It’s hard to be against the death penalty in the United States. Sometimes it’s even hard in my own mind. When I read stories about brutal killers, serial murderers, child killers and molesters I must admit that I really do believe that such people deserve to die.
Yet, that they may indeed deserve to die does not mean that I think the state should have the power to make that decision. No institution should, in my opinion, have that power since all institutions are flawed. The decision of life and death over an individual is too important to be left at the discretion of any institution. Since the institution making the decision is flawed, the unintentional death of innocents is a certainty.
So the question boils down to how many innocent deaths are justified by the knowledge that some who deserve to die do so? Can we countenance the death of even one innocent person in order to continue meeting out lethal “justice” on a hundred guilty people? These questions have, historically, been nothing more than interesting philosophical fodder and perhaps even the prompt for some interesting sociology class discussions.

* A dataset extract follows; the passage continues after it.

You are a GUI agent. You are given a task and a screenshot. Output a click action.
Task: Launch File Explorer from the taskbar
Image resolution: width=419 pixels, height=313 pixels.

Now, however, such questions are no longer academic. The death of Cameron Todd Willingham in 2004 has now cast a glaring and real spotlight on the grotesque consequences of a capital punishment system. It turns out that a scientific analysis of the forensics proves that Willingham was innocent of the crime for which he was ultimately executed. Willingham was accused of intentionally burning his three children to death in a house fire. Turns out the fire was an accident, and his insistence that he was innocent was true. Ironically, his stubborn refusal to admit guilt is what lead to his death, as he was offered a plea bargain to save his own skin with a confession. What does this say about the American system of justice?
We really don’t know how many people have been unjustly killed by the state. Courts do not re-open cases after an execution. This peculiar form of blinding hindsight is a great way to keep our heads in the ground about the possibility (no, the certainty) that in a flawed human system innocent people will be hurt. We do, however, know that plenty of innocent people have gone to prison for crimes they did not commit. Some were later discovered to be innocent and were freed with apologies, as well as possible lawsuits. Since it’s the same system that sentences people to prison and to death, it’s a reasonable hypothesis to suggest that there will be instances of wrongful conviction in both capital and non-capital cases.
So now we return to the original question with renewed vigor and profound wariness. How many innocent victims are we, as a nation, willing to tolerate in order to perpetuate a flawed system? One? Mr. Willingham? How many more are there? Mr. Willingham was found guilty and executed. He was later acquited in the court of history. I’m sorry, but I don’t think this is good enough.